We are delighted to announce our guest speakers for this conference. They are renowned scholars in their fields. The titles for their talks and their abstracts are now available. Please scroll down for further information about their work.

Professor Andrew Radford

Andrew Radford is currently the Head of Department in the Department of Language and Linguistics at University of Essex. His research interests include both Minimalist Syntax/English Syntax and acquisition.

Title: Language Mixing and Accommodation in Bilingual Children
Abstract: In this talk, I look at what happens when bilingual children switch between a modifier in one language and a noun in another. Particular attention is paid to how children deal with potential gender mismatches between modifier and noun in cases where one of the languages has grammatical gender but the other does not, or where one of the languages has three genders and the other two.

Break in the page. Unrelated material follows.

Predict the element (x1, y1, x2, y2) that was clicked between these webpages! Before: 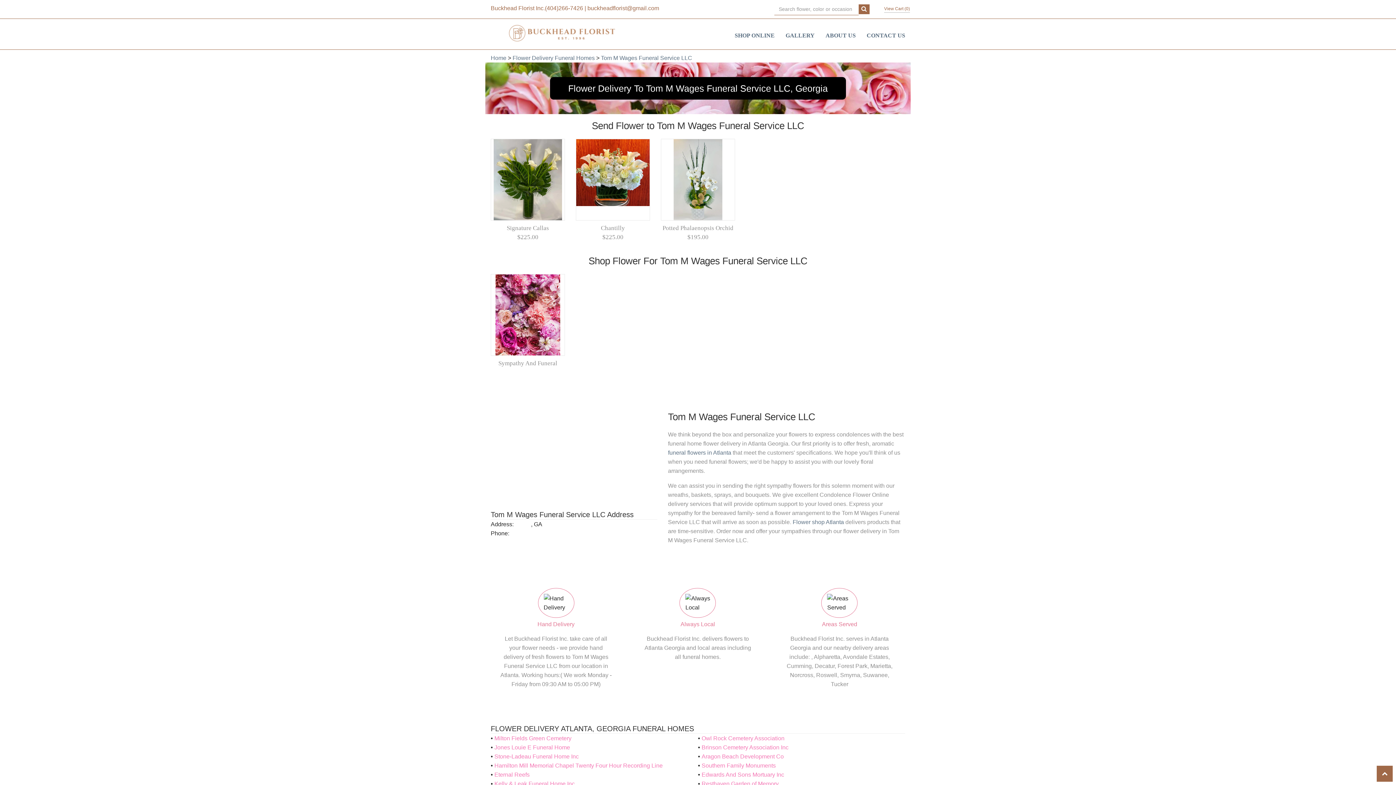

I argue that bilingual children accommodate the gender properties of the noun to those of its modifiers in such cases, in order to ensure convergence (i.e. a grammatical outcome).

Professor Mike Sharwood-Smith

Mike Sharwood-Smith is the Chair of Languages at Heriot-Watt University, Edinburgh. His research interests include cognitive processes in second language acquisition.

Title: Transfer versus Translation: On the Modular Interpretation of Linguistic Performance
Abstract: MOGUL is a theoretical framework initially proposed by Truscott and Sharwood Smith in 2004 (see also http://www.hw.ac.uk/langWWW/mogul), the linguistic part of which is based on Ray Jackendoff's architecture of the language faculty. One advantage of Jackendoff's approach is that it not only has 'psychological' reality in that, like other proposals within the generative tradition, it claims to account for linguistic knowledge in the individual and the logical problem of language acquisition, it also has what might called 'psycholinguistic' reality in that it makes claims about the architecture of on-line language processing as well. MOGUL extends this psycholinguistic account into claims about the developmental mechanisms of transition between one state and the next. It also includes a coherent description and explanation of the role of conscious grammar in both first and second language use as also its acquisition.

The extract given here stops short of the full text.